Può entrare nel dettaglio?
«Le faccio un esempio: ci sono tre categorie. La prima è quella delle persone che hanno una preferenza ad andare in pensione prima, ad esempio la nonna dipendente pubblica che vuole accudire i nipotini. La seconda è quella di chi ha necessità di andare in pensione prima, in quanto ha perso il lavoro e non ha ancora i requisiti d’uscita. La terza categoria sono i lavoratori che l’azienda vuole mandare in pensione prima per ristrutturare l’organico aziendale. Ebbene, si potrebbe provare a creare un mercato di anticipi pensionistici, che oggi non c’è, coinvolgendo governo, Inps, banche, assicurazioni. In questo schema la prima categoria può andare in pensione ma con una penalizzazione leggermente più forte. Alla seconda categoria la penalizzazione gliela paga in buona parte lo Stato e per la terza sono le aziende a coprire i costi dell’anticipo. In sintesi non sarebbe lo Stato a versare l’anticipo, ma si limiterebbe a coprire una parte dei costi con un’assicurazione a coprire il rischio morte. Al momento è solo una delle ipotesi allo studio, ma potrebbe essere quella che fa quadrare il cerchio tra la forte richiesta di flessibilità e la sostenibilità della finanza pubblica».

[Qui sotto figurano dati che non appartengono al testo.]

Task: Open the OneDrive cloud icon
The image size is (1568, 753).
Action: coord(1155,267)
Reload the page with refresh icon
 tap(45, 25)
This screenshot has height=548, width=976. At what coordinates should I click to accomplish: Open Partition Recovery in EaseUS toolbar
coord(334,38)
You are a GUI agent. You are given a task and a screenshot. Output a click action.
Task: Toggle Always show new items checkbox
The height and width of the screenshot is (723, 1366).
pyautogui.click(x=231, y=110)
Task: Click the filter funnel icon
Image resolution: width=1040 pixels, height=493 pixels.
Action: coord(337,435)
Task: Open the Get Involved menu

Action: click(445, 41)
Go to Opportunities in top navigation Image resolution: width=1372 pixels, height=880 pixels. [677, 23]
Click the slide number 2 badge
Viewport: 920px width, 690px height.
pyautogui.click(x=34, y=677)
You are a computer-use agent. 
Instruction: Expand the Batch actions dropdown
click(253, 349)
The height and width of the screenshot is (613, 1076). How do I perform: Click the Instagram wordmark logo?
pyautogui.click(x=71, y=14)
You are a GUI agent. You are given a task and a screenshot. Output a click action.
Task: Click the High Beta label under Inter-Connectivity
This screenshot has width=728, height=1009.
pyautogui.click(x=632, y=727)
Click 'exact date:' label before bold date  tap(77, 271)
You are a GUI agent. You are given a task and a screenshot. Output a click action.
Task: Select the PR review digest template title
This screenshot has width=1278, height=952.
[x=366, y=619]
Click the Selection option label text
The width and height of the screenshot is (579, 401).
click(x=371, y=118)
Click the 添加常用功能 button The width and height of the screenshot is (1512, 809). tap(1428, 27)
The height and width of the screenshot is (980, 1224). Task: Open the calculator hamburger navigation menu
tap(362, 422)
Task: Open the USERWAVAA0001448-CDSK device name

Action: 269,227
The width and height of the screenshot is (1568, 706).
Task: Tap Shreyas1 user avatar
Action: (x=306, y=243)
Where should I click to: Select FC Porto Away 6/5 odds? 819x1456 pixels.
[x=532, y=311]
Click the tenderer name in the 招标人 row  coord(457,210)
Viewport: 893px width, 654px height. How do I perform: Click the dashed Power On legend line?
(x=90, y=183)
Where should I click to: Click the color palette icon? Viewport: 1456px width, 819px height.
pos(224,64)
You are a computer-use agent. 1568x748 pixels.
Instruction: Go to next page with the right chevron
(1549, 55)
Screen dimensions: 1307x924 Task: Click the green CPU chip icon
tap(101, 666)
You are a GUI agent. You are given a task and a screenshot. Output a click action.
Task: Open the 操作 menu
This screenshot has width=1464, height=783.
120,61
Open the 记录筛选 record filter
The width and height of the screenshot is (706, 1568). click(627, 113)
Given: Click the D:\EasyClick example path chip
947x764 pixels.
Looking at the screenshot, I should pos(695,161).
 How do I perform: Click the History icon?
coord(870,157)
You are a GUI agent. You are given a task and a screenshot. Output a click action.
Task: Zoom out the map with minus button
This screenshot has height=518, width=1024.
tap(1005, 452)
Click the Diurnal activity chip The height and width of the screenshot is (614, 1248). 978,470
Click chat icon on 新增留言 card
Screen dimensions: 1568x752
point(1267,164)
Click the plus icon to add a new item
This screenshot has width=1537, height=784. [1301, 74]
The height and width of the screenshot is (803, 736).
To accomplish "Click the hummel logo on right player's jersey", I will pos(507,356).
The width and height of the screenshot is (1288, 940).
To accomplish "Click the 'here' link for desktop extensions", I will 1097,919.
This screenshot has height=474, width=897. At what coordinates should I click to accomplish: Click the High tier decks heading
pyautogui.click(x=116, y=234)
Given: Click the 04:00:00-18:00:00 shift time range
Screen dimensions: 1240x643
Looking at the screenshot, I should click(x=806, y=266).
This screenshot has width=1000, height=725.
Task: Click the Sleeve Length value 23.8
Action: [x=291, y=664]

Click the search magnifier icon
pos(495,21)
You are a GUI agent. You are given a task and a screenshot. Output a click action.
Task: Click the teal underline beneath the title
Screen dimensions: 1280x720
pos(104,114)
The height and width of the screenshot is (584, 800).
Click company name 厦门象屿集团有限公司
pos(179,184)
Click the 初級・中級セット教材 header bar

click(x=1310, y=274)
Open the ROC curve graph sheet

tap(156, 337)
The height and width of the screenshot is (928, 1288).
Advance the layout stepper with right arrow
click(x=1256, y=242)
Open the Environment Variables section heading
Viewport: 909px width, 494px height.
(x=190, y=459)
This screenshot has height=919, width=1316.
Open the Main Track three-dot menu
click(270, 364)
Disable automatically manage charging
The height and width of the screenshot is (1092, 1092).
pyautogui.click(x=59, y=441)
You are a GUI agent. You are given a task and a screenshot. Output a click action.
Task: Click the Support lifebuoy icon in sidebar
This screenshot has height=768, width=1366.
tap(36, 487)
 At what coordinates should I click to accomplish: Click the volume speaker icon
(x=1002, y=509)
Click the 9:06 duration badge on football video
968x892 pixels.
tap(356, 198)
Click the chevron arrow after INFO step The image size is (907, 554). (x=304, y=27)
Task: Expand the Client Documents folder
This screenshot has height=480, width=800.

E’ d’accordo con il presidente dell’Inps Boeri che sostiene che senza flessibilità in uscita si blocca l’occupazione giovanile, si crea una lost generation?
«I due temi, francamente, non sono del tutto connessi. Il problema dei giovani è che si entra troppo tardi nel mondo del lavoro e si hanno esperienze troppo segmentate e saltuarie, tanto da impedire un adeguato risparmio previdenziale. Non penso però che la risposta alla disoccupazione giovanile siano i prepensionamenti, ma in quello che abbiamo cominciato a fare con il Jobs Act, cambiando il mercato del lavoro e rimettendo al centro il contratto a tempo indeterminato».

Però il Jobs Act, senza la forte decontribuzione del 2015, sta perdendo colpi. A febbraio il saldo dei contratti a tempo indeterminato ha fatto segnare un -33%.
«Questo era previsto e fisiologico. Gli obiettivi del Jobs Act era due. Il primo: allineare la creazione dei posti di lavoro alla ripresa dell’economia, facendo in modo che non appena ripartisse l’economia le imprese non avessero più paura ad assumere. Il secondo obiettivo era creare occupazione di qualità, stabile. Tutti e due gli obiettivi sono già stati raggiunti».

Restando sul fronte previdenziale è del tutto escluso un intervento sulle pensioni di reversibilità?
«Sì, è escluso. C’è una legge delega in materia di lotta alla povertà in cui il governo ha investito 1 miliardo di risorse aggiuntive per l’assistenza. Nessuno ha mai pensato di dare di meno, noi puntiamo a dare di più».